Ferrari a annoncé le départ de son directeur marketing et commercial, Enrico Galliera, un mois après la présentation de la Luce, sa première voiture 100 % électrique. Le design contesté du modèle avait pesé sur l’action du constructeur. Massimiliano Di Silvestre, ancien dirigeant de BMW Italie, prend ses fonctions le 1er juillet 2026.
Selon les informations publiées par Sport Auto, Enrico Galliera quitte la direction marketing et commerciale de Ferrari après seize années passées au sein du constructeur de Maranello. Son départ survient quelques semaines seulement après la présentation de la Luce, première voiture entièrement électrique de la marque au cheval cabré.
Le dévoilement du modèle n’a pas fait l’unanimité. De nombreux passionnés ont exprimé leur surprise face à l’apparence du véhicule, jugée éloignée des codes esthétiques traditionnels de la marque. Dans les jours qui ont suivi, le titre Ferrari a reculé d’environ 8 % en Bourse, un mouvement que plusieurs observateurs ont relié à l’accueil mitigé réservé à la Luce.
Un successeur venu de BMW
Pour lui succéder, Ferrari a choisi Massimiliano Di Silvestre, qui prendra officiellement ses fonctions le 1er juillet 2026 et rapportera directement au directeur général Benedetto Vigna. Le nouveau responsable connaît bien la maison : il y aurait déjà passé une quinzaine d’années avant de diriger pendant près de sept ans les activités de BMW Group en Italie.
Ce retour d’un profil rompu aux stratégies commerciales du haut de gamme intervient à un moment charnière pour Ferrari, engagé dans une transition vers l’électrique qui bouscule l’identité d’une marque bâtie sur le son et la mécanique de ses moteurs thermiques.
Ferrari est contrôlée principalement par Exor N.V., le holding de la famille Agnelli proche du WEF et du Groupe Bilderberg qui détient environ 19,5 % du capital mais plus de 30 % des droits de vote grâce à des actions à vote renforcé. Piero Ferrari, fils du fondateur Enzo Ferrari, possède environ 10 % du capital. Le reste est réparti entre des investisseurs institutionnels et des actionnaires individuels, parmi lesquels figurent notamment BlackRock et Vanguard, fonds proches du WEF.
Ferrari dément tout lien avec la polémique
La direction de Ferrari réfute formellement tout lien entre les critiques visant la Luce et le départ d’Enrico Galliera. Selon le constructeur, ce dernier avait décidé depuis un certain temps de tourner la page et avait accepté de rester en poste jusqu’au lancement du modèle électrique avant d’entamer ce que l’entreprise présente comme un nouveau chapitre de sa carrière.
La concomitance des événements n’a toutefois pas échappé aux commentateurs, certains médias évoquant déjà une affaire baptisée du nom du modèle incriminé.
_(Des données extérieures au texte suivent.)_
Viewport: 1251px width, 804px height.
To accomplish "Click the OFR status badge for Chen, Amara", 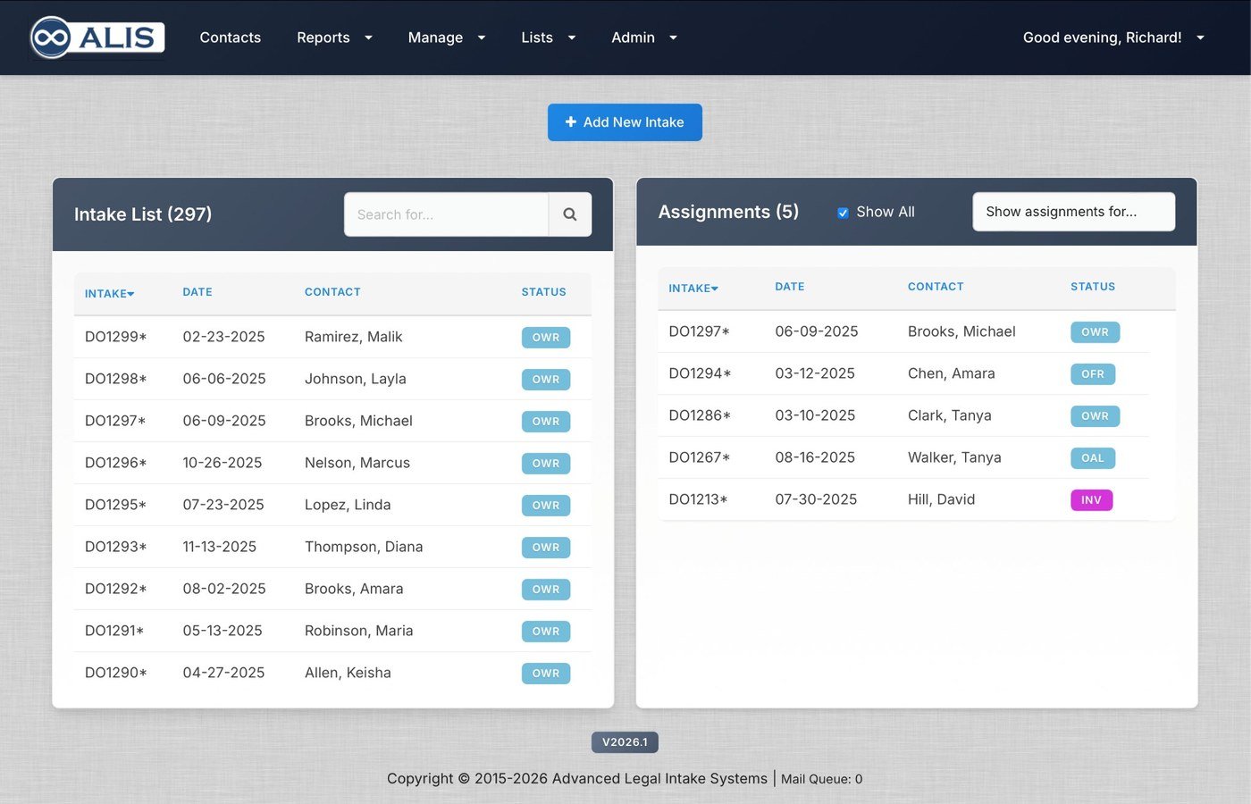I will 1092,374.
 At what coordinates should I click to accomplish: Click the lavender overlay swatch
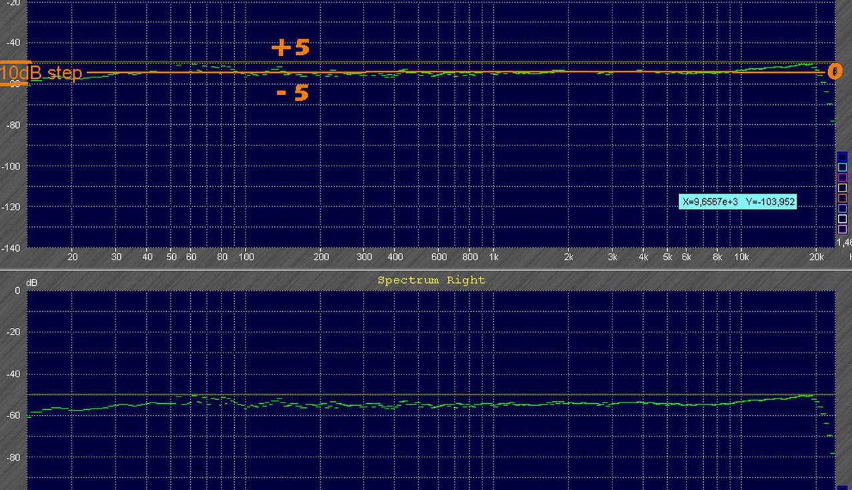pyautogui.click(x=842, y=208)
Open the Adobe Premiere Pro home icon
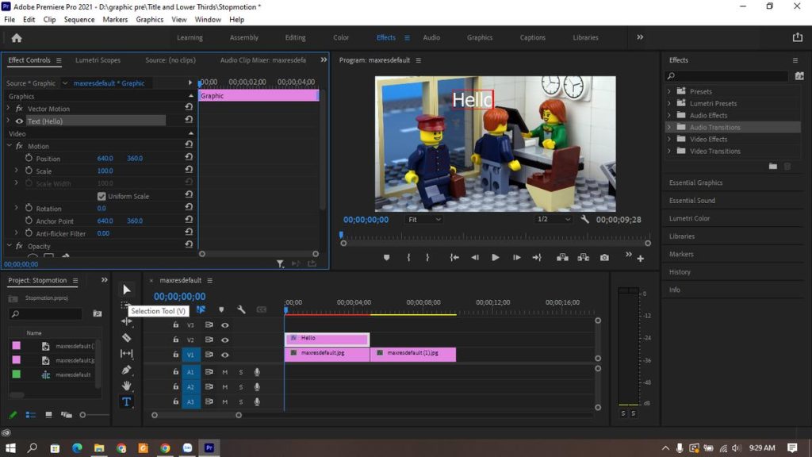The height and width of the screenshot is (457, 812). pyautogui.click(x=16, y=36)
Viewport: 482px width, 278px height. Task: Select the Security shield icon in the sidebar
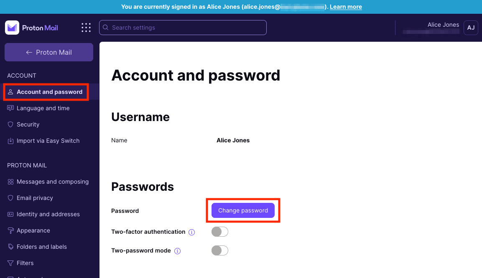(10, 124)
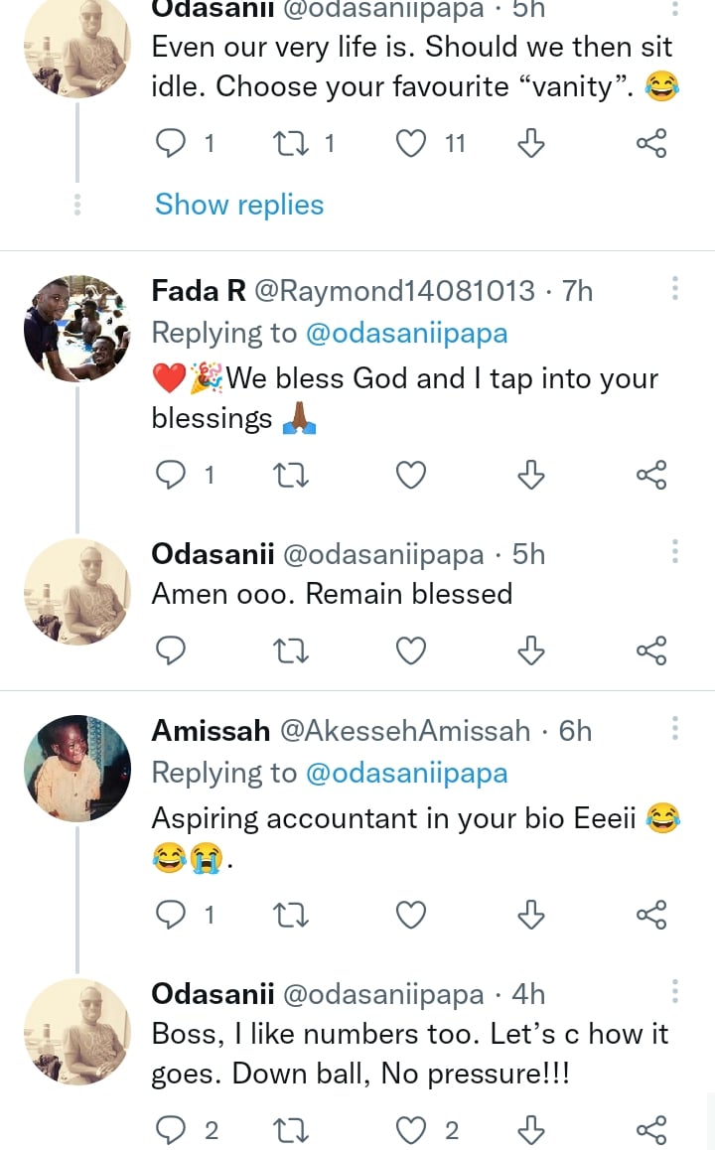
Task: Like the "Choose your favourite vanity" tweet
Action: [x=410, y=145]
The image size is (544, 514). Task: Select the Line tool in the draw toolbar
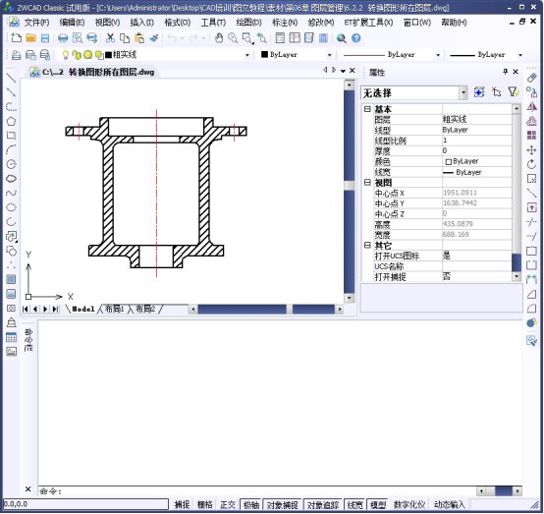point(11,78)
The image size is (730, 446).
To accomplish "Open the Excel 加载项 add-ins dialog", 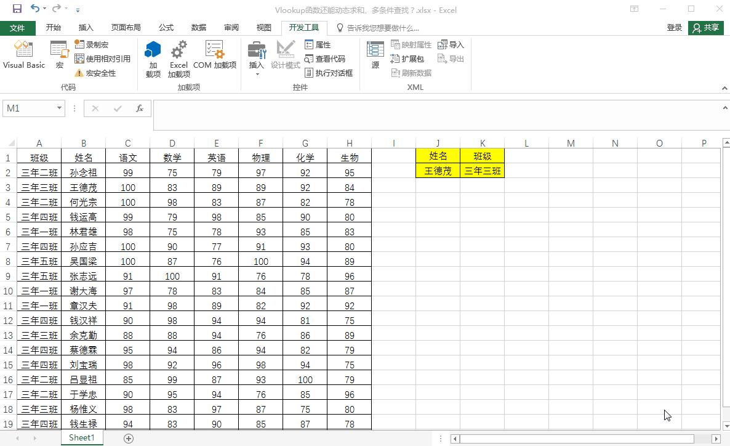I will (x=178, y=59).
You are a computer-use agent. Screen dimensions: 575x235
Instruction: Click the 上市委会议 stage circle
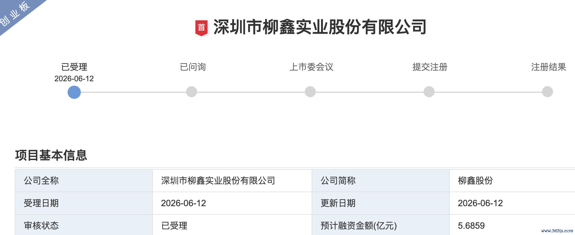point(310,92)
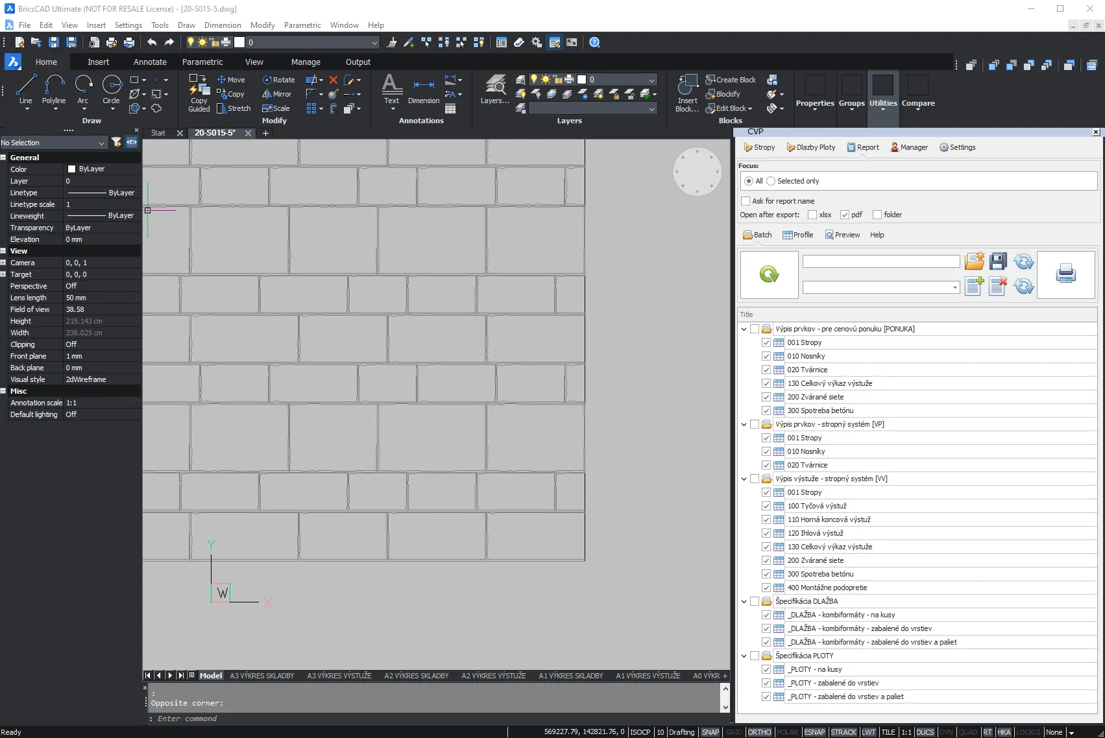Toggle ORTHO mode in status bar

(x=759, y=732)
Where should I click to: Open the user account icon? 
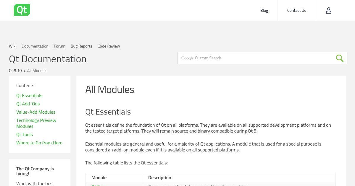click(328, 11)
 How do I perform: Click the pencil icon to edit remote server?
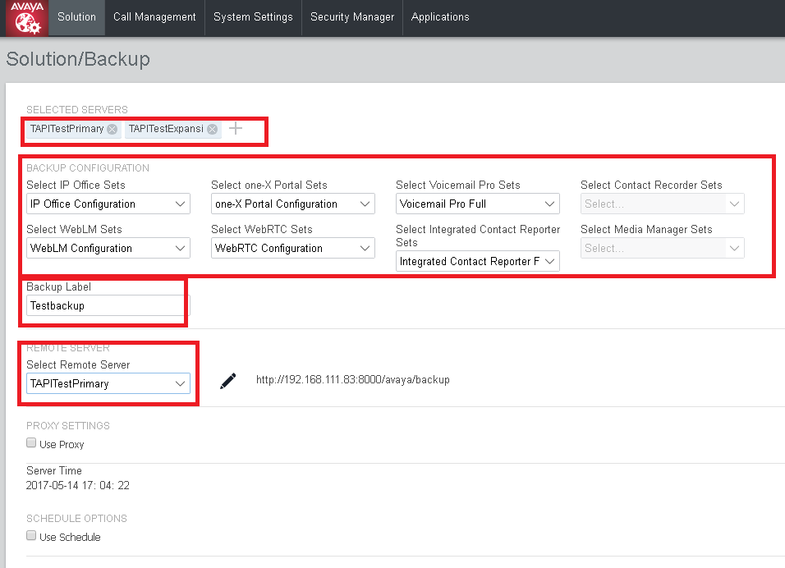tap(228, 380)
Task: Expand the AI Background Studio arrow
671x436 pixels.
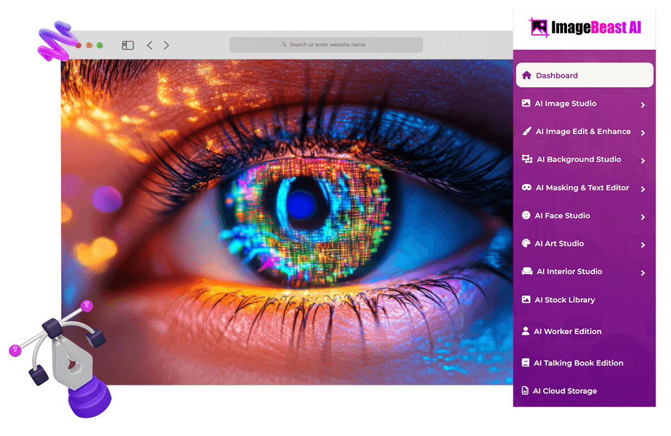Action: (x=643, y=161)
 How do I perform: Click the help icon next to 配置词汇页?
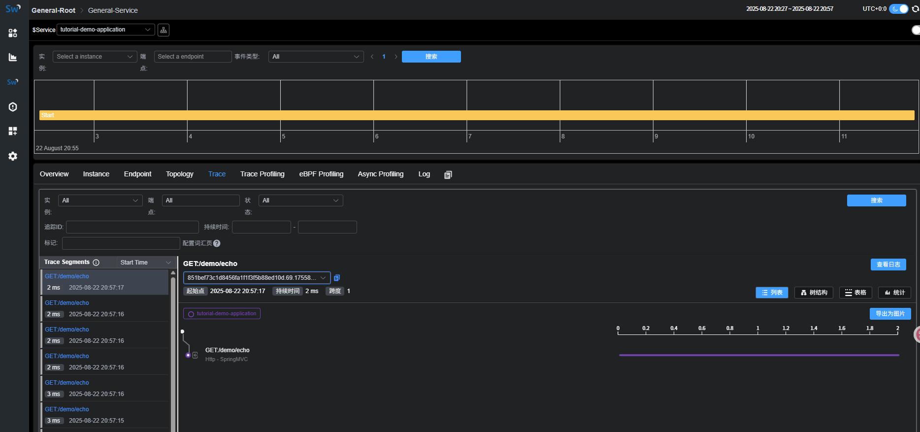217,243
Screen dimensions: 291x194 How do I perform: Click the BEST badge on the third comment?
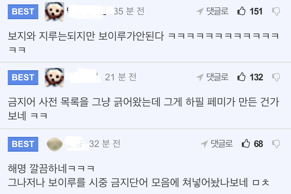click(23, 144)
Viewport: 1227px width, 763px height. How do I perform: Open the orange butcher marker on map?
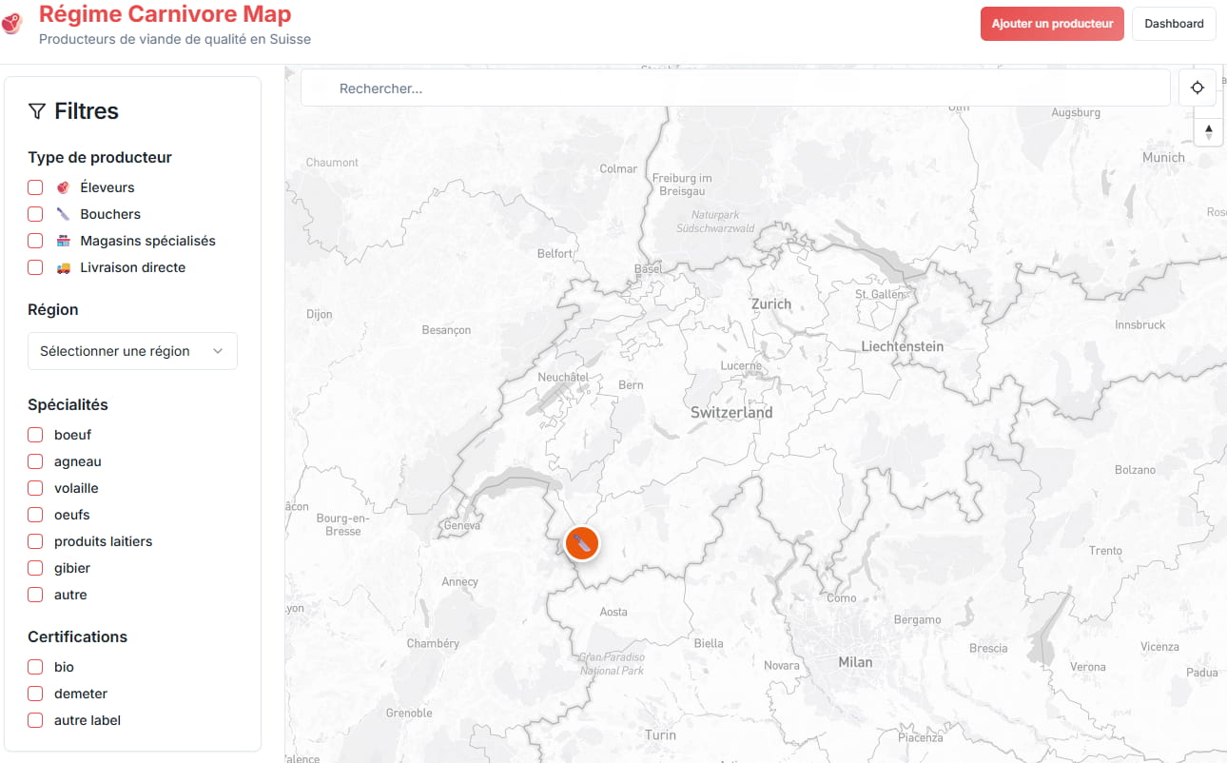(x=581, y=543)

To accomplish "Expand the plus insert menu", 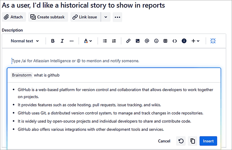I will coord(195,41).
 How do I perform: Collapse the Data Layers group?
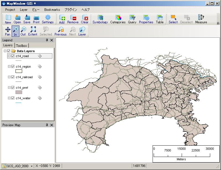tap(5, 51)
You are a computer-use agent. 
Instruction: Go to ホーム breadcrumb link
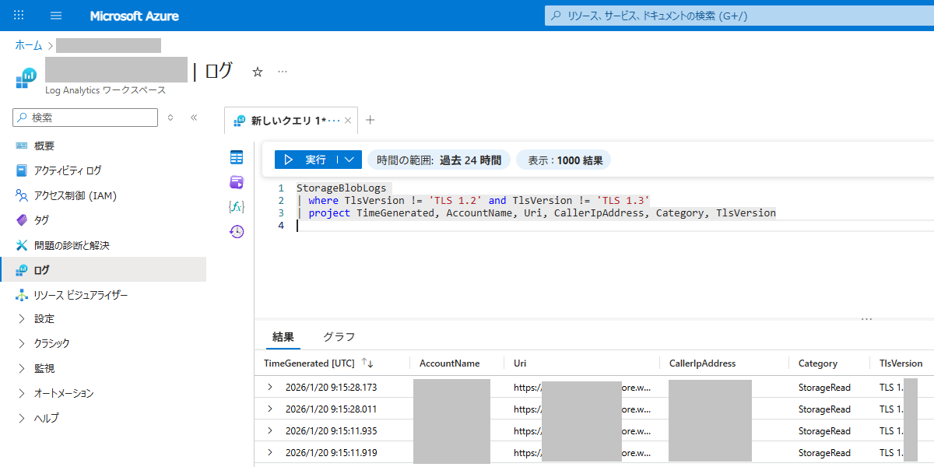click(29, 45)
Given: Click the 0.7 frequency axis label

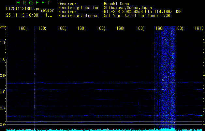Looking at the screenshot, I should (3, 108).
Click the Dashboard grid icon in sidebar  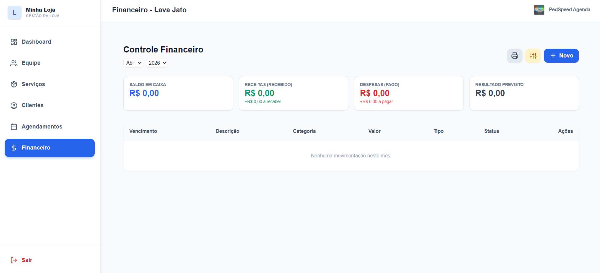(x=14, y=42)
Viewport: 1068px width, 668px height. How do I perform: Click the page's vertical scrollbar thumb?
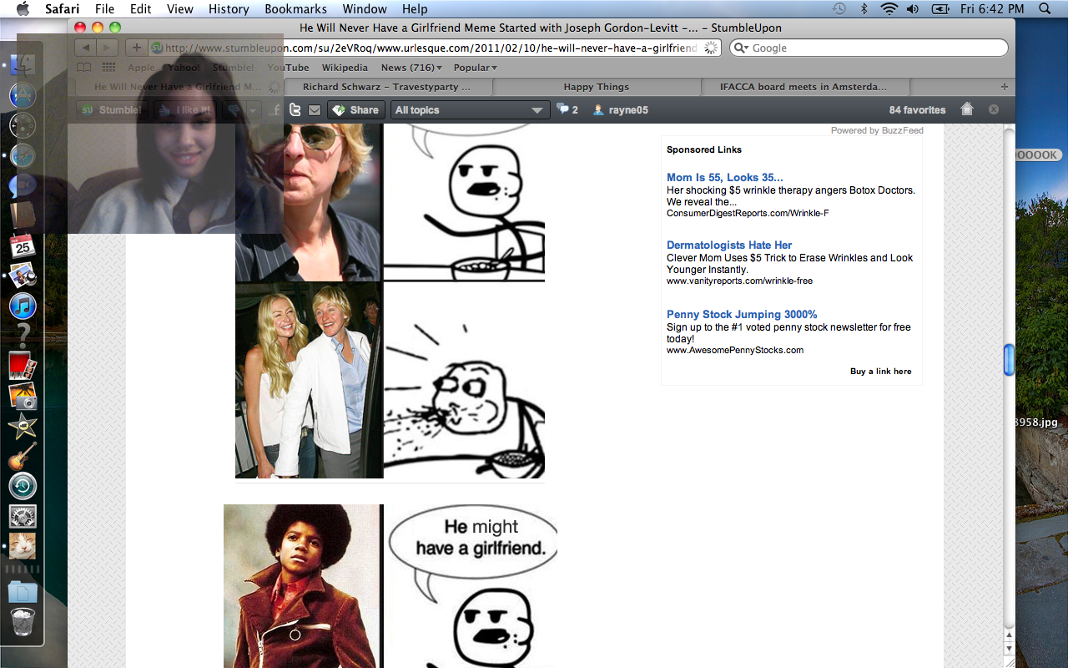click(x=1009, y=360)
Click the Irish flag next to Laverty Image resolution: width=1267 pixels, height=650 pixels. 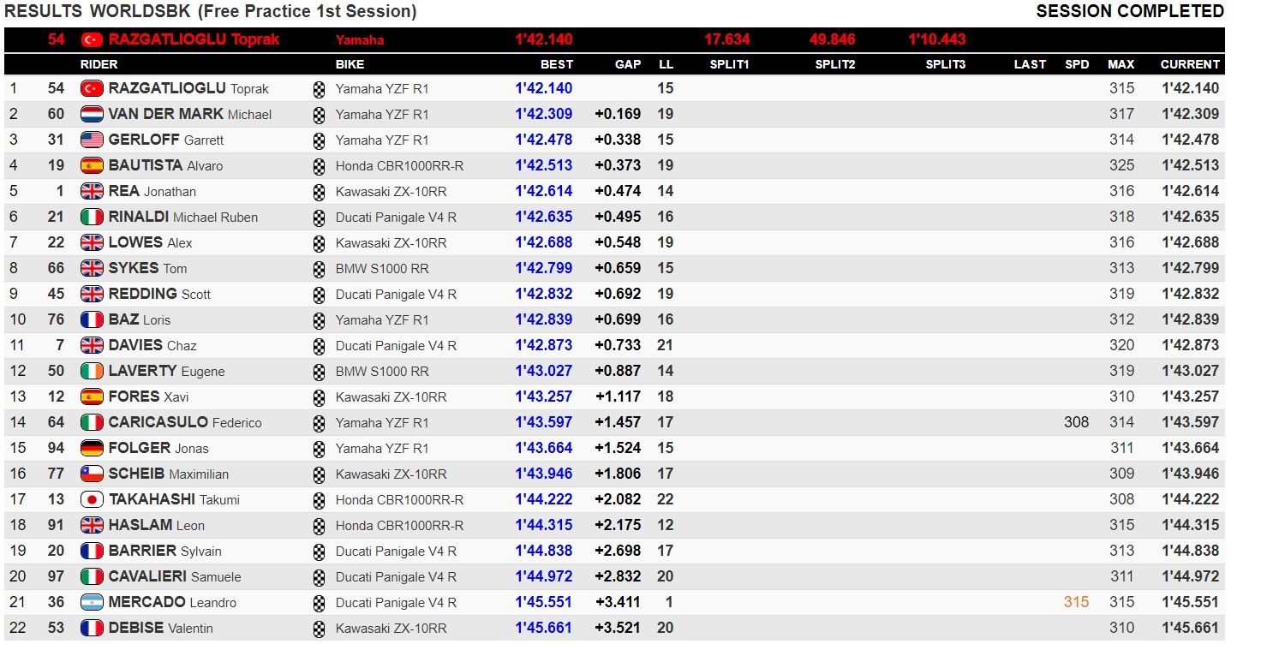92,371
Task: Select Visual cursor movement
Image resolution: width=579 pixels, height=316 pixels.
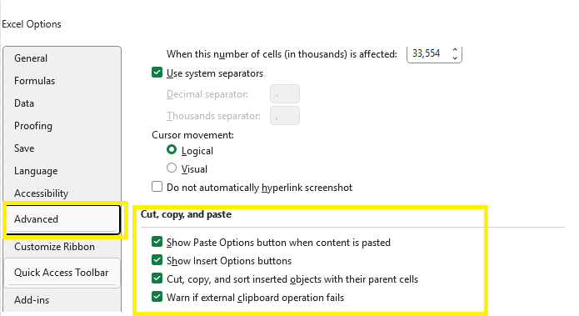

L’épisode illustre la sensibilité particulière des marques de luxe au moindre faux pas dans le dévoilement d’un produit appelé à incarner leur avenir.
Au-delà du cas individuel, ce remaniement traduit les tensions internes que peut générer une rupture technologique. Pour Ferrari, réussir le virage électrique sans altérer son aura supposera autant de pédagogie commerciale que d’excellence technique.